- [Records from a data source]:
== Segment start ==

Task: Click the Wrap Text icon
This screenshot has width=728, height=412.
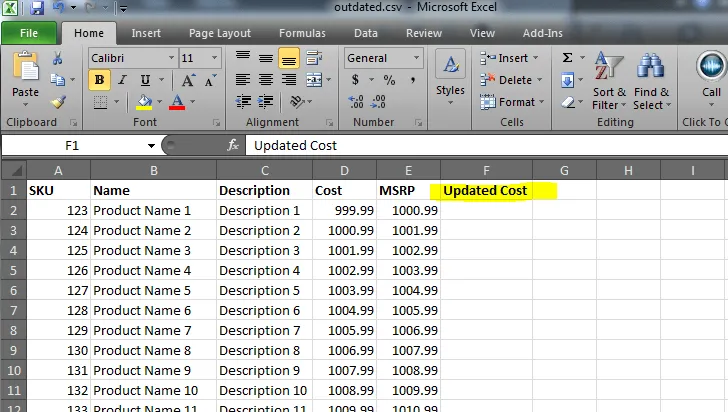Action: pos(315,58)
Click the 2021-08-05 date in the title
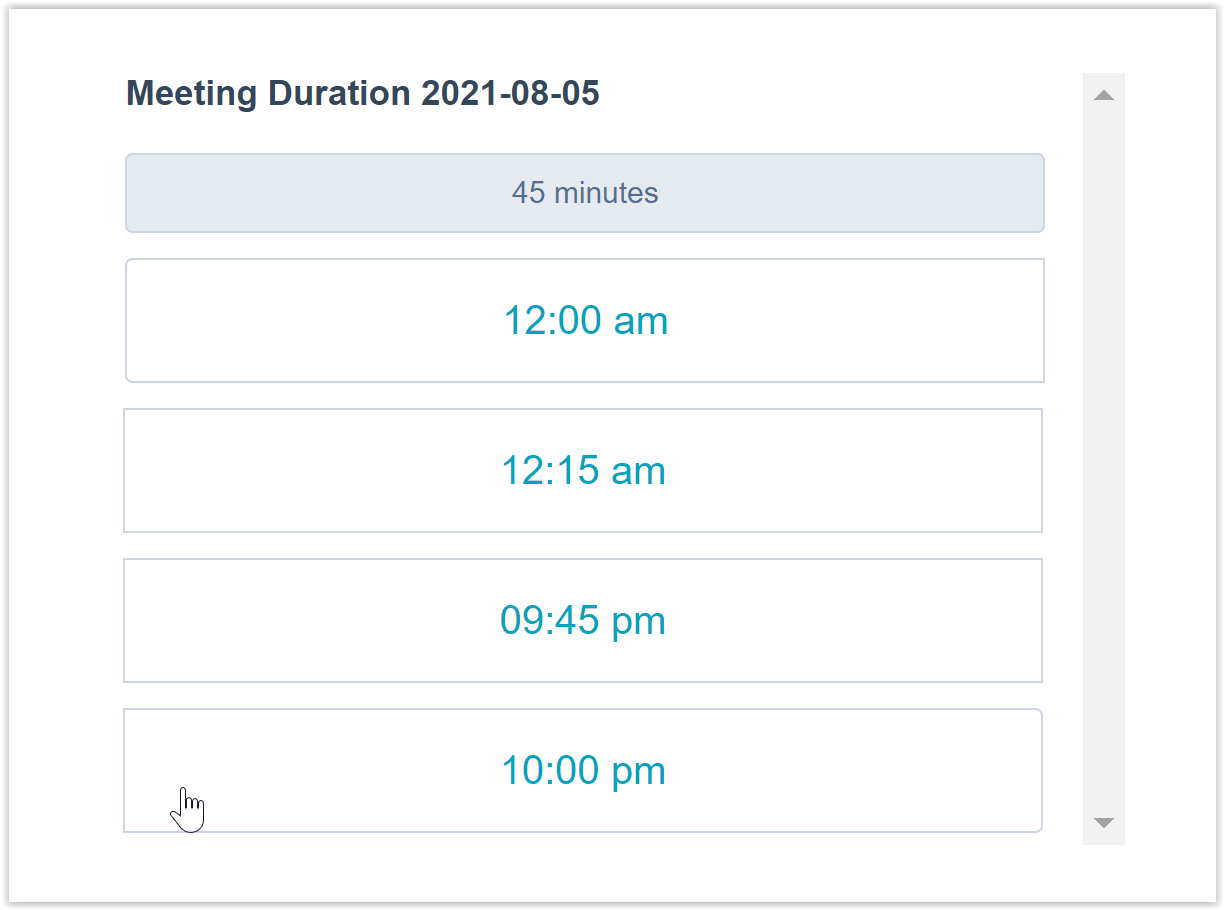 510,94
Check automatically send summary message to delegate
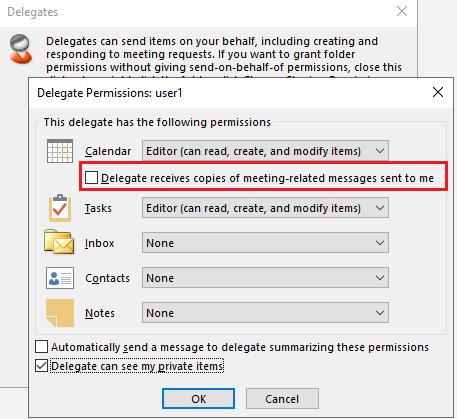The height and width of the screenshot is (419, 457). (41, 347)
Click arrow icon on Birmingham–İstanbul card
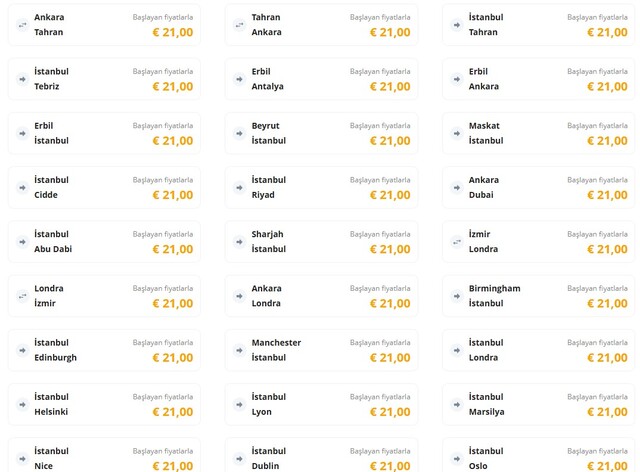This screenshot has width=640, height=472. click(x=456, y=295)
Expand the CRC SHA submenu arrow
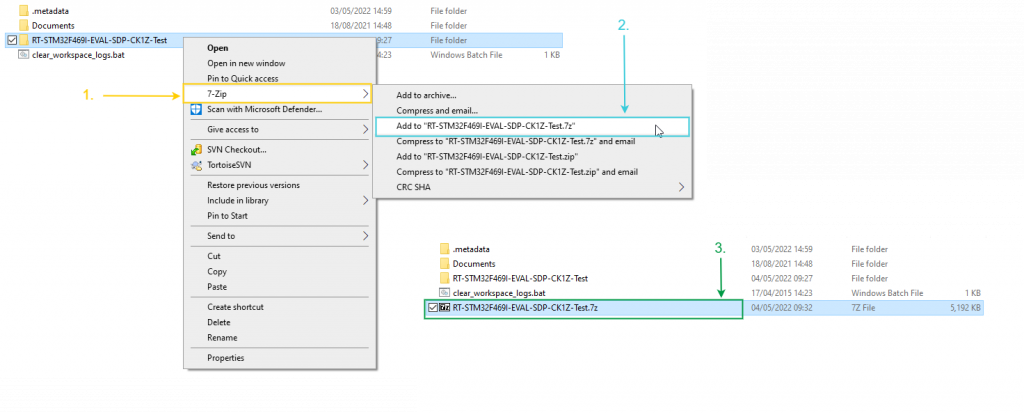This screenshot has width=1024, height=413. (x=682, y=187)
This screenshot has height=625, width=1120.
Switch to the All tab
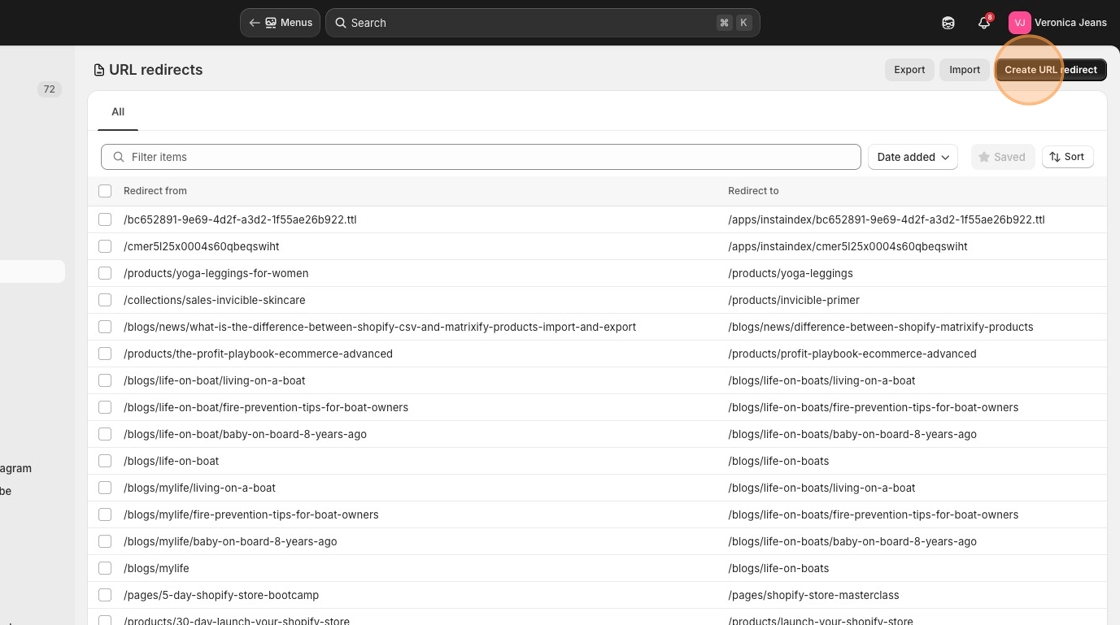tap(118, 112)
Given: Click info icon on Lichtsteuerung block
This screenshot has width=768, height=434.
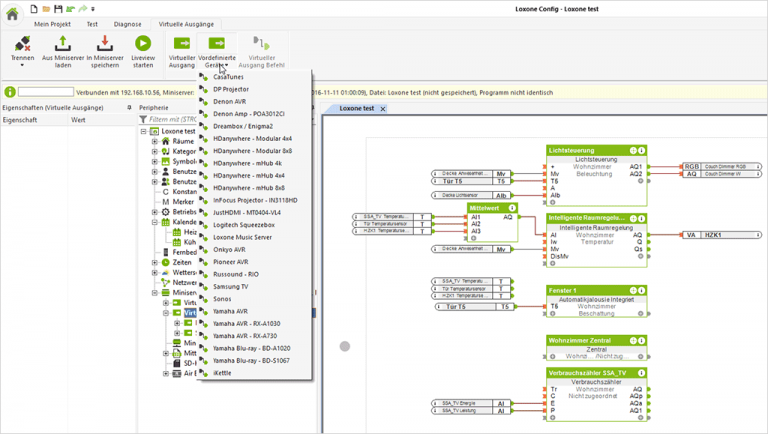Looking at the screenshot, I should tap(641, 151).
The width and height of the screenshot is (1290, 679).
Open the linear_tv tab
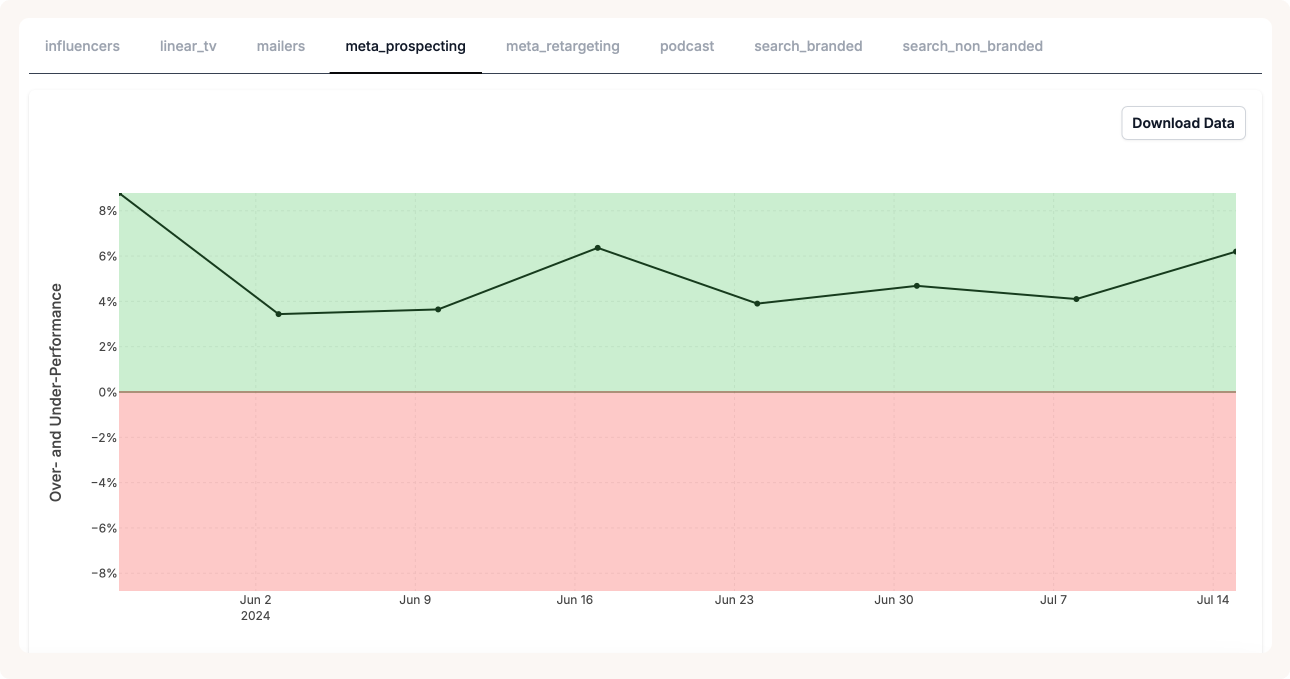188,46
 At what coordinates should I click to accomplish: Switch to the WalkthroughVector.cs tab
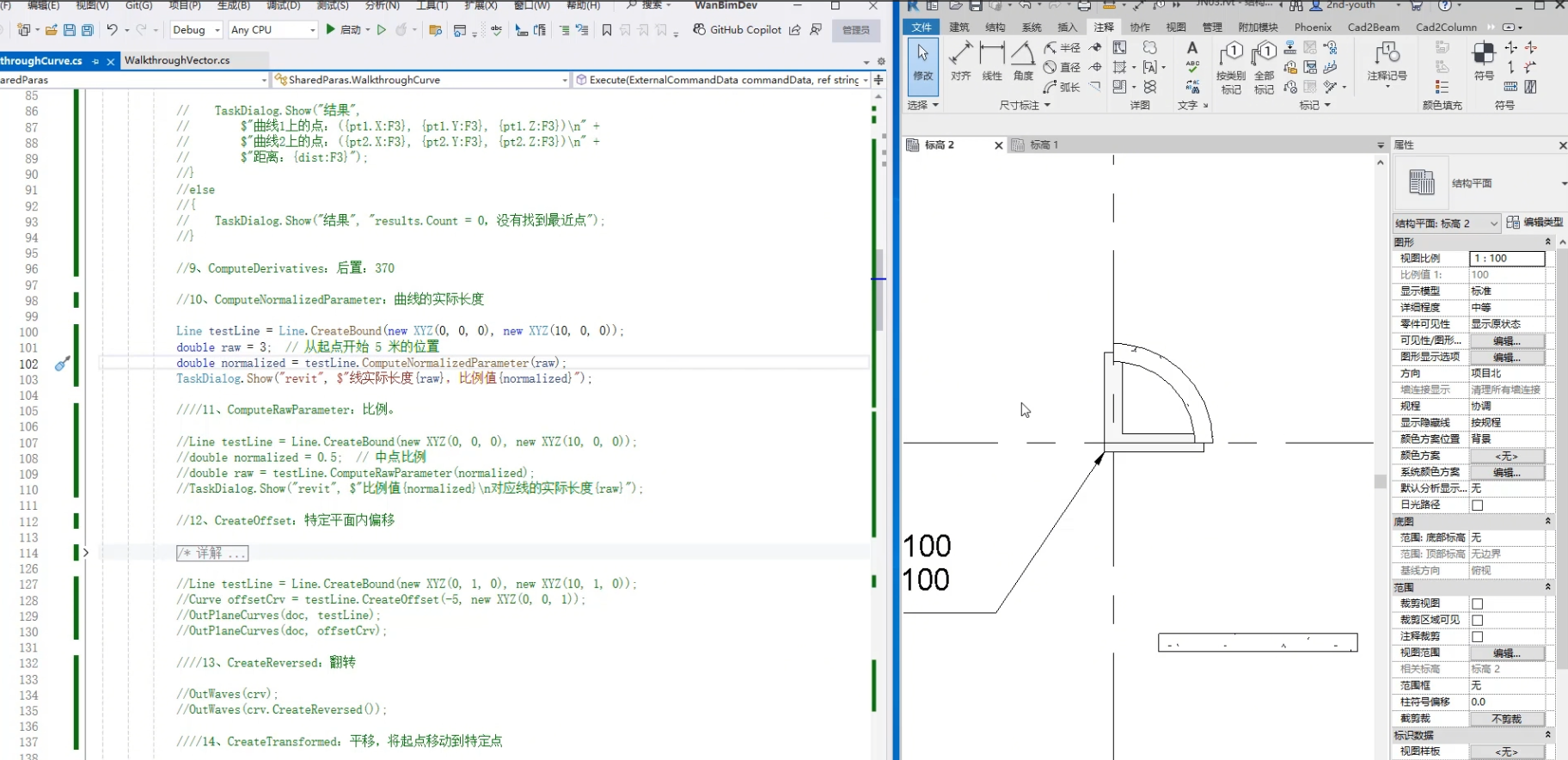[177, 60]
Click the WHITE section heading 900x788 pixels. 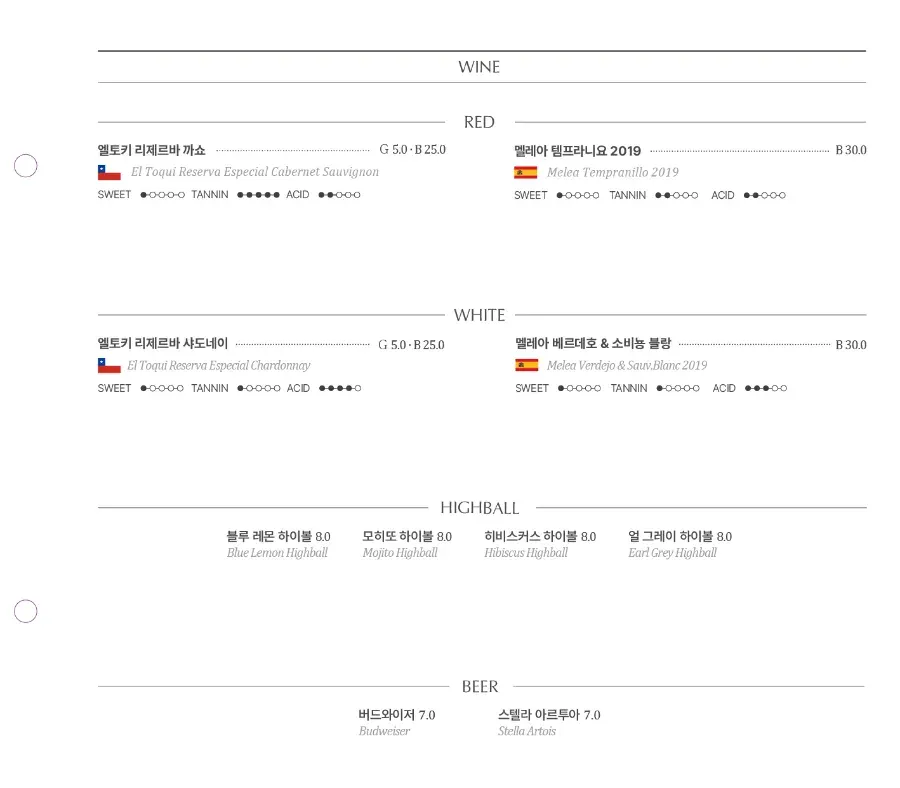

== Segment end ==

Your copy must hold every record above in its exact wording and must hold no pictures.

Task: Click the Wrap Text icon
This screenshot has width=728, height=412.
Action: pos(315,58)
Click the 2021-08-05 date in the title
 510,94
Check automatically send summary message to delegate
The height and width of the screenshot is (419, 457). (41, 347)
Click arrow icon on Birmingham–İstanbul card
This screenshot has width=640, height=472. click(x=456, y=295)
Expand the CRC SHA submenu arrow
This screenshot has width=1024, height=413. (x=682, y=187)
This screenshot has height=625, width=1120.
Switch to the All tab
tap(118, 112)
Given: Click info icon on Lichtsteuerung block
This screenshot has width=768, height=434.
Looking at the screenshot, I should tap(641, 151).
The width and height of the screenshot is (1290, 679).
Open the linear_tv tab
188,46
 At what coordinates should I click to accomplish: Switch to the WalkthroughVector.cs tab
[177, 60]
Click the WHITE section heading 900x788 pixels. 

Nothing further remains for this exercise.